* Assignment *
Print the lines in the listing below starting at the line with "947x541 pixels." and ending at the line with "Viewport: 148px width, 114px", both included. Reproduce them exactly and omit every picture.

* Material for this task *
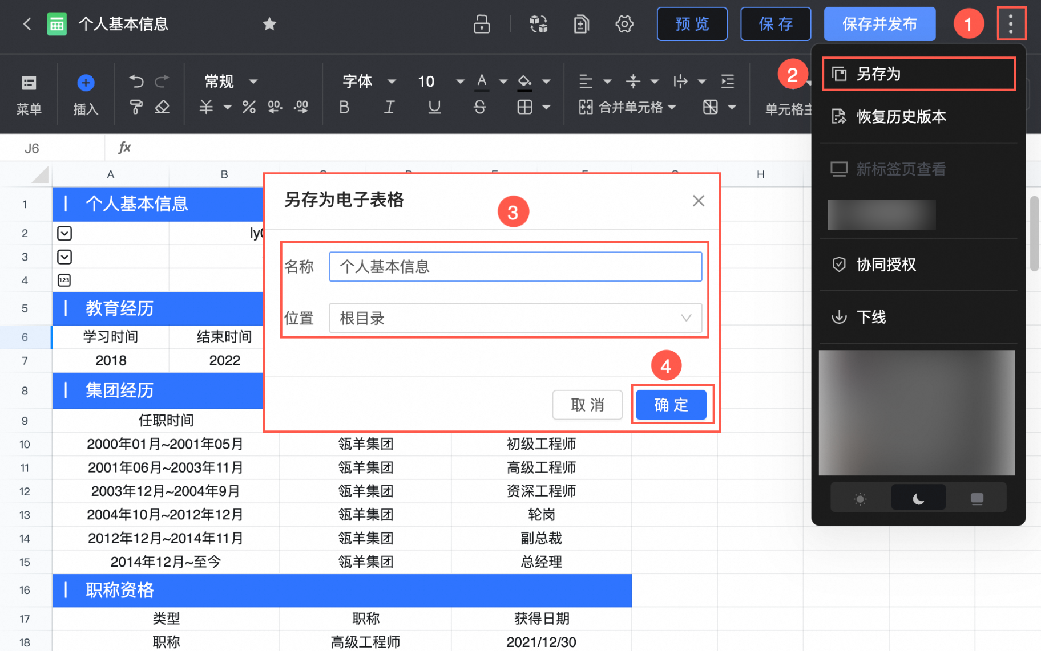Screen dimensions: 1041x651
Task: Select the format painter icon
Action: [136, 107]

--

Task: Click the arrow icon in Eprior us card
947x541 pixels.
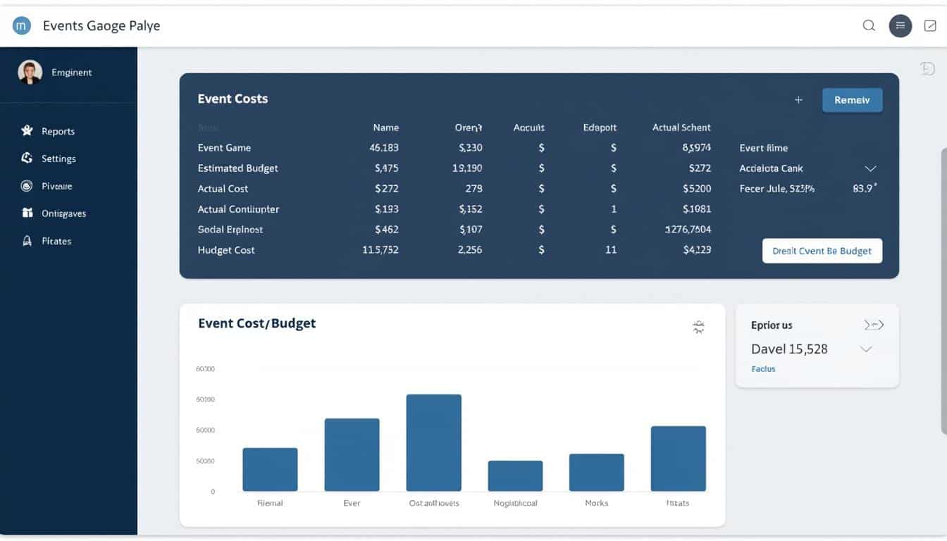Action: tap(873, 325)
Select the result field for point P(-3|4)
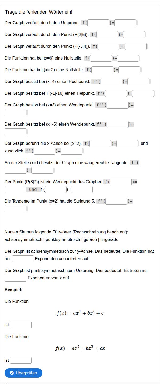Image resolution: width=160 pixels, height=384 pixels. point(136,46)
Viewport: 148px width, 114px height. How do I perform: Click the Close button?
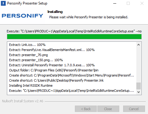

--

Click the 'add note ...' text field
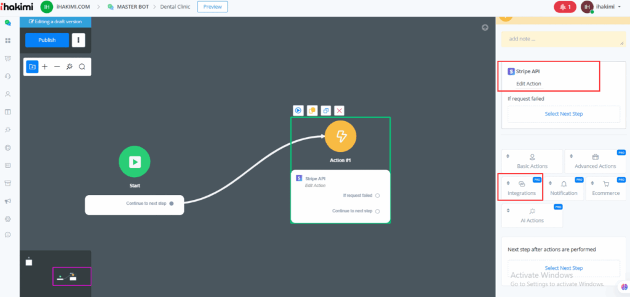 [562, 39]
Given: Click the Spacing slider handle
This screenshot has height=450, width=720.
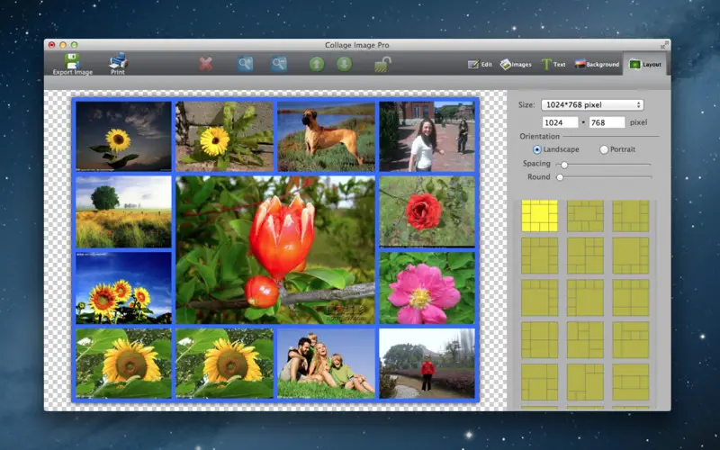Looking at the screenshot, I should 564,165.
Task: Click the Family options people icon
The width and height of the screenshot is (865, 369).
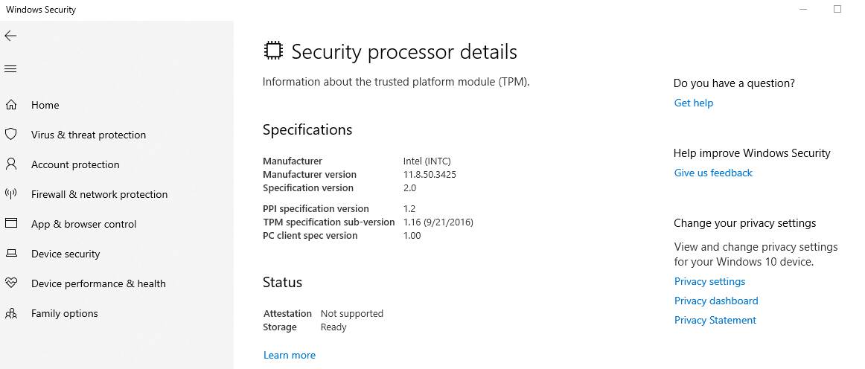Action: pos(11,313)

* Answer to the problem *
947x541 pixels.
Action: tap(873, 325)
Select the result field for point P(-3|4)
Image resolution: width=160 pixels, height=384 pixels. point(136,46)
Viewport: 148px width, 114px height. How do I perform: Click the Close button?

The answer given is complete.